Ce rapport s’inspire d’une méthodologie décoloniale : ses auteur·ices se sont appuyé·es sur la recherche académique, articulée au savoir et au vécu des personnes concernées par le manque d’eau sur le terrain. Il pointe des conséquences sanitaires et sociales particulièrement lourdes – notamment pour les enfants – et dénonce une «grave discrimination environnementale» des populations.

Des habitant·es de Saint-André, sur l’île de La Réunion, lors d’une distribution de bouteilles d’eau pour compenser les pénuries prolongées. © Richard Bouhet/AFP

En Guadeloupe, le réseau est dans un tel état qu’un rapport publié en 2018 le place dans la catégorie D, la plus mauvaise selon les critères de la Banque mondiale. Dans l’archipel, «la quasi-totalité du réseau est dégradée, relève le rapport. Les techniciens ont réparé trois 110 fuites en 2020, mais le délabrement du réseau est tel que 63,3% de l’eau est perdue à cause de fuites pendant son acheminement vers les ménages.»

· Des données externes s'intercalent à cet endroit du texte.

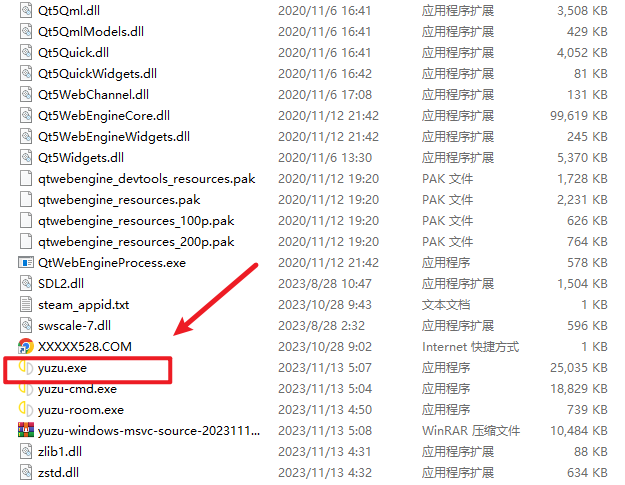Image resolution: width=625 pixels, height=485 pixels.
Task: Click the swscale-7.dll file name
Action: coord(75,326)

La problématique des fuites est commune à tous les territoires d’outre-mer : «Plus d’un tiers de l’eau collectée serait perdue à Mayotte, près de 50% en Martinique, et 60% à La Réunion, est-il encore indiqué. L’état catastrophique du réseau entraîne des coupures d’eau à répétition. À Mayotte, lors de la sécheresse de 2023, l’eau au robinet n’était disponible qu’environ huit heures tous les trois jours». En Guadeloupe, les coupures «peuvent durer plusieurs semaines dans certains secteurs, alors que le prix de l’eau y est l’un des plus élevés de France», lit-on également.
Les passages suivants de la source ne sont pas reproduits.